HM Revenue and Revenue's increased use of powers to seize assets from late-paying businesses is driving small firms to insolvency, according to experts.
The number of times HMRC has used its laws to take over assets from late-paying companies has quadrupled in two years, rising to 7,004 in the 12 months to April 2011 from 1,675 cases two years ago, reported law firm McGrigors.
The department's seizure of key assets that help a business trade through its difficulties is ‘overzealous’, and forcing businesses that might otherwise recover to close, warned McGrigors.
The firm also argued that the 'aggresive approach' directly contradicts HMRC's
‘Time to Pay' scheme, which aims to support small businesses through the negotiation of late payments.

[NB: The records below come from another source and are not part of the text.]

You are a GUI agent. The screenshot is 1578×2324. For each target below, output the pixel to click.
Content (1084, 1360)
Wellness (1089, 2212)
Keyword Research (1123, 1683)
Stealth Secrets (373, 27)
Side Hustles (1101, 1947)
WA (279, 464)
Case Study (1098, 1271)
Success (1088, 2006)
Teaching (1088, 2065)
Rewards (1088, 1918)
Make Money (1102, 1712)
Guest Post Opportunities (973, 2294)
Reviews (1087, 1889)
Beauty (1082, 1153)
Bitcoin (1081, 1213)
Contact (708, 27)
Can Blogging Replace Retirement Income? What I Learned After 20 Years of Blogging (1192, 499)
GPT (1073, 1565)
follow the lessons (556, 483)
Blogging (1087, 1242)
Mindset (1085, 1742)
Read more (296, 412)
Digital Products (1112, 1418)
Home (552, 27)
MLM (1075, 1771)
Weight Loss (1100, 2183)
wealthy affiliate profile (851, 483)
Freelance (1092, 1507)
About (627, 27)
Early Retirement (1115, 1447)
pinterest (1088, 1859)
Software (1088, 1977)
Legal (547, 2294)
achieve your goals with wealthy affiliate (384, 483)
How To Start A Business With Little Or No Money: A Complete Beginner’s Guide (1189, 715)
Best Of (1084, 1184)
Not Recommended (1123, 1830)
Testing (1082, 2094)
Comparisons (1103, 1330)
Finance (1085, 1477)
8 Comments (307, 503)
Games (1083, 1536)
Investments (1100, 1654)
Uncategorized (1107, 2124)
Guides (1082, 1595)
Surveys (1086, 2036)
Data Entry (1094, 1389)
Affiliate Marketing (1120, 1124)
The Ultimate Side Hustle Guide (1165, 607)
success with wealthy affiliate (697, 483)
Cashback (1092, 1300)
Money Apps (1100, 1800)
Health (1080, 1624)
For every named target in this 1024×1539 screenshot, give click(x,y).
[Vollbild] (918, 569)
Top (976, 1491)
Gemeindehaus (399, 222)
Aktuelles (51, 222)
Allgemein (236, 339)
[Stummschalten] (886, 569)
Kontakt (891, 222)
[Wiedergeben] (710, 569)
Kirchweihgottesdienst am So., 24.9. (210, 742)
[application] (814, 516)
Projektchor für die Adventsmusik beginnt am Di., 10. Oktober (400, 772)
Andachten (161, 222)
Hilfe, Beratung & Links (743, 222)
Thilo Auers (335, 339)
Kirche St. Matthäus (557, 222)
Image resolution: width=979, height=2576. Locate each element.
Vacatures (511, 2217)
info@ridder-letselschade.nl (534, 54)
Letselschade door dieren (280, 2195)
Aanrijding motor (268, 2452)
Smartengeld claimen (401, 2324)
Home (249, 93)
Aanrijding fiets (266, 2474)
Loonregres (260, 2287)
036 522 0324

Stuart McNeill from McGrigors said: "If they don’t take an informed commercial view they may be dealing the killer blow to some companies with a good chance of survival and increasing the unemployment figures to boot.
"Anecdotal evidence suggests that businesses who repaid debts once before under the ‘Time to Pay scheme’ are now finding it nearly impossible to get a second chance to use the scheme, despite their track record of repayment."
"Combined with the increased use of distraint, this could mean that viable businesses are being denied a vital life line," said McNeill.
Responding to the claim, a HMRC spokesperson told BusinessZone.co.uk's sister site AccountingWEB.co.uk: "The number of distraint visits has increased but cases where this leads to seizures is very small. In 99% of cases, HMRC receives the money owed before having to seize assets.
"HMRC is becoming more efficient in seizing money, that's our job, but seizing assets is the last resort. HMRC purely uses its powers to seize assets of businesses who owe us tax when all other avenues have been entirely exhausted."